The more the stimulus suicide is praised, glorified, or rewarded, the more likely the copying will occur.

Ronald Maris

Dr. Maris noted that religion is a neglected topic in suicide risk. In the United States government documents such as the census and death certificates are required by law to omit religious information, making systematic study of the role of religion in suicide risk difficult. There is a general assumption that involvement in many world religions reduces suicide risk, especially for religions that teach eternal damnation for those who commit suicide. In Chicago and New York City Dr. Maris found that Protestants had approximately double the suicide rates of Catholics after controlling for race, sex, and age. Yet Hungary and Austria, predominantly Catholic countries (68 and 90 percent, respectively) have among the highest suicide rates in the world. One possible explanation for these disparate findings is that suicide is reduced by religious involvement and participation in rituals and ceremonies, not simply by affiliation. Dr. Maris's research on religion and suicide found that non-suicidal males were more than twice as likely to attend church on Christmas as those who committed suicide, regardless of denomination.

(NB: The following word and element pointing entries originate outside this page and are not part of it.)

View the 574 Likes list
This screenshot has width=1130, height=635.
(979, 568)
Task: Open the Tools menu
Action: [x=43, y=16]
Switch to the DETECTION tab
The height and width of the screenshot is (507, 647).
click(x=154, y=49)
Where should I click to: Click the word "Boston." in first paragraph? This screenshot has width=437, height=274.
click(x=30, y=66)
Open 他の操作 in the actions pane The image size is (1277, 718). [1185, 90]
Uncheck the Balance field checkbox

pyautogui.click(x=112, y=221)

Dr. Mann emphasized Dr. Maris' comments on the complexity of religious beliefs on suicide. He gave the example that in Judaism, self-murder is only defined as suicide in the absence of significant psychosocial stressors or mental illness. Yet the majority of self-identified Jews do not know this technical distinction, and believe all suicides are prohibited by Jewish law.

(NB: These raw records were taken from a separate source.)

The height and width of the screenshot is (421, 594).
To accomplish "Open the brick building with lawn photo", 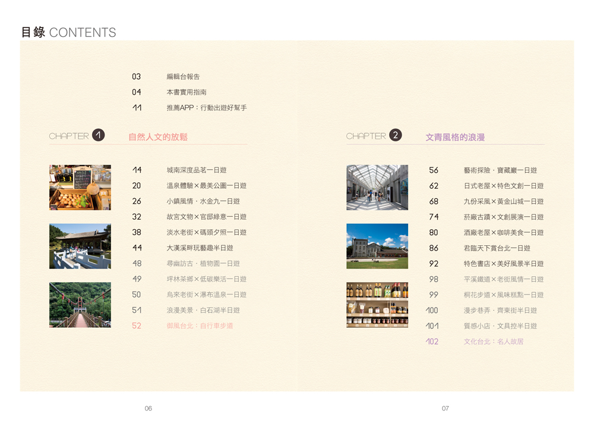I will tap(377, 246).
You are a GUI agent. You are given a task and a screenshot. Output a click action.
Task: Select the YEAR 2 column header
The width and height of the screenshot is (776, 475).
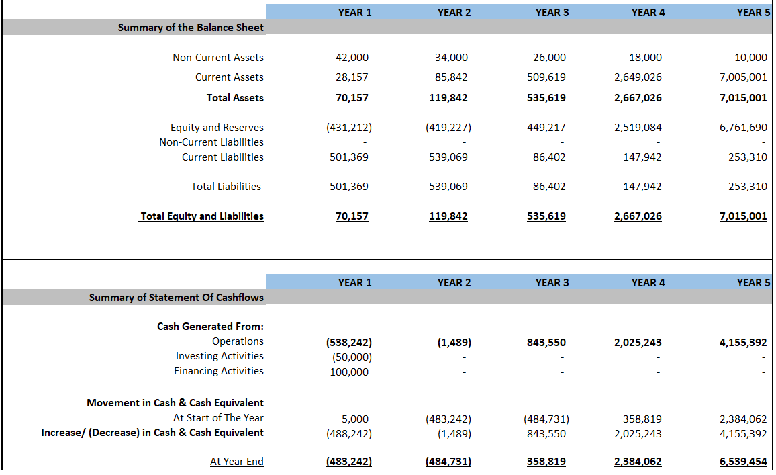pyautogui.click(x=454, y=12)
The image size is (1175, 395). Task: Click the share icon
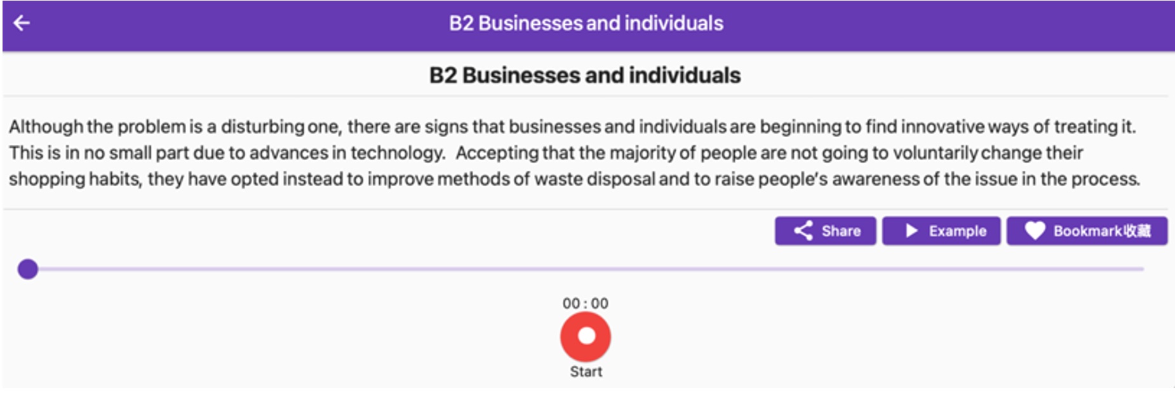(803, 231)

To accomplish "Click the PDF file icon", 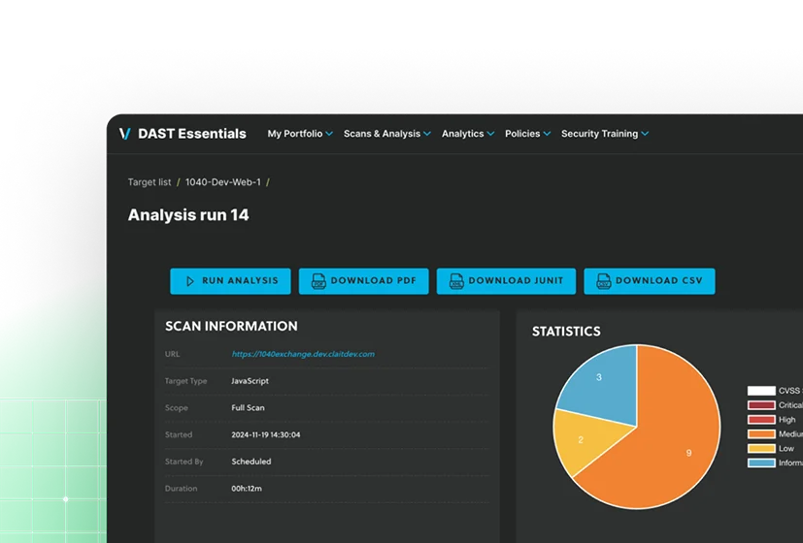I will point(318,280).
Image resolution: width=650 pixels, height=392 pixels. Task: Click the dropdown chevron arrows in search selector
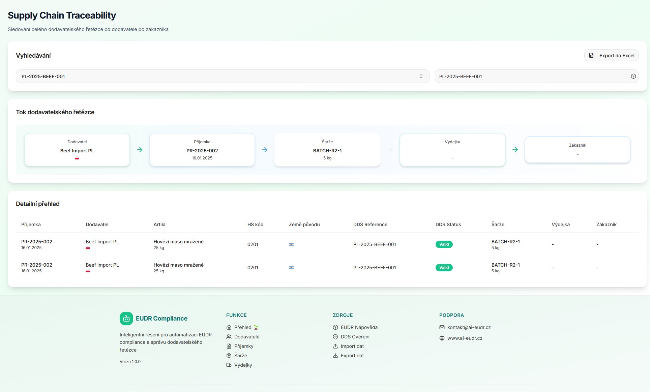(421, 77)
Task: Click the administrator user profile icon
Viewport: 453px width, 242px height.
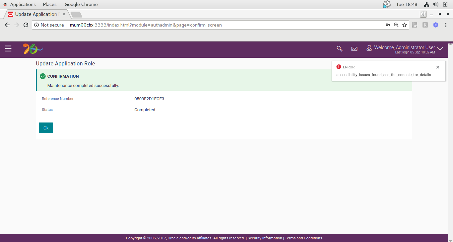Action: click(369, 48)
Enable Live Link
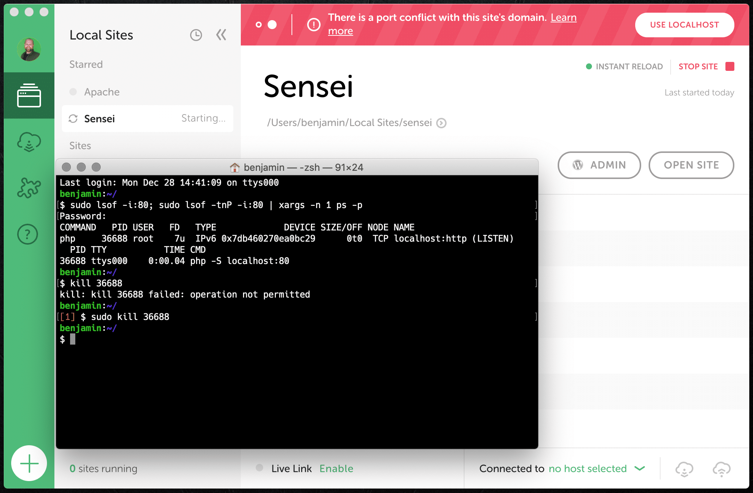 tap(336, 468)
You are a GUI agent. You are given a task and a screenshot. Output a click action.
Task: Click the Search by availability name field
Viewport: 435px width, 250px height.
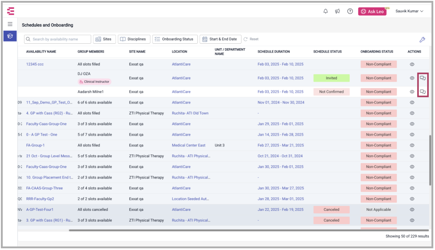tap(58, 39)
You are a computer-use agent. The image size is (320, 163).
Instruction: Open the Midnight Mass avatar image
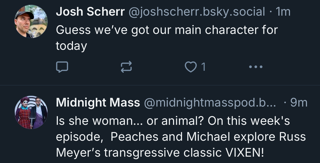[31, 112]
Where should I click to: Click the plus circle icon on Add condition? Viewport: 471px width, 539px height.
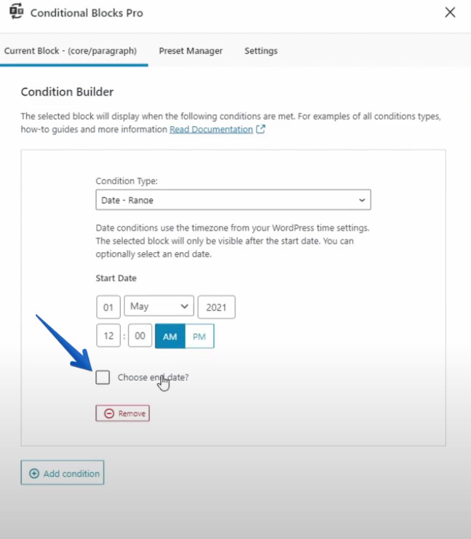34,473
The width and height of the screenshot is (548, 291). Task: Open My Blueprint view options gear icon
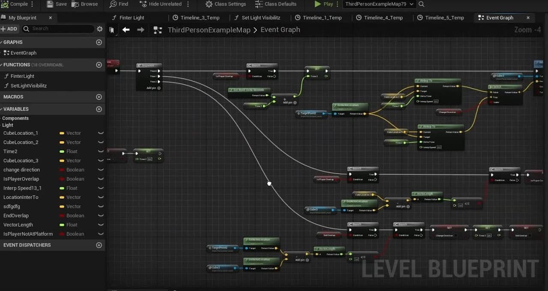[x=100, y=29]
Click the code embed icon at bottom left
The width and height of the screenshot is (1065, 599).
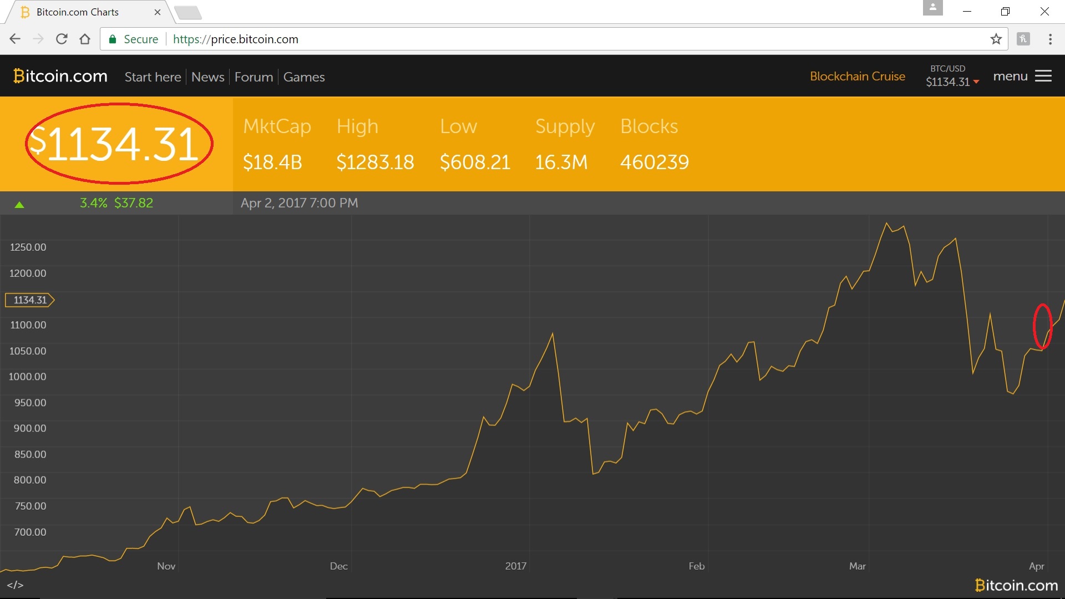[16, 585]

Dr. Kleinman stated that the Confucian Asian countries such as China, Japan, and Vietnam, have higher suicide rates than non-Confucian Asian societies. Those with a significant Buddhist component often have lower rates, but these are very sensitive to macro-social circumstances. For example, the Sinhalese in Sri Lanka had one of the world's lowest suicide rates, but after 20 years of political violence they now have a very high suicide rate. Similarly, in Thailand and other southeast Asian nations, the suicide base-rate was low, but then increased with political destabilization and major economic change at the macro level.

Finally, Dr. Maris discussed suicide risk in incarcerated populations. Dr. Maris reported that in jail, and to a lesser degree in prison, suicide occurs most frequently among new arrivals (58 percent of prison suicides occurring with 48 hours of confinement; 29 percent in the first three hours). Most commonly, those who commit suicide are male (95 to 100 percent), meet the criteria for antisocial personality disorder, and have affective and/or anxiety disorders (67 percent). Often they are isolated from other inmates. Cognitive impairment is low, and most are not psychotic. Prison suicides tend to have histories of early and continuing substance abuse, primarily alcohol. Standard fifteen minute intervals between checks are not sufficient since the most common methods of suicide by incarcerated persons is hanging or asphyxiation, which can occur in as little as 6 minutes.

Suicide is the leading cause of death in the U.S. jails and prisons…

Ronald Maris

Dr. Maris listed ways to reduce jail and prison suicides: (1) do not isolate inmates; (2) increase staff watch for the first three hours of confinement; (3) increase frequency of visual checks, possibly by video camera; (4) remove all dangerous items; (5) increase checks after significant life-changes (e.g., changes in housing status or sentencing, major relationship changes such as divorce or change in attorney or key staff, or parole denial); (6) increase watch during meals and weekends when suicide tends to increase; (7) diagnose and treat psychiatric conditions; (8) increase observation of young males, especially those who are belligerent and/or intoxicated; (9) educate staff in proper emergency responses and; (10) assess suicide risk. Dr. Maris underscored that proper assessment of suicidality is rare.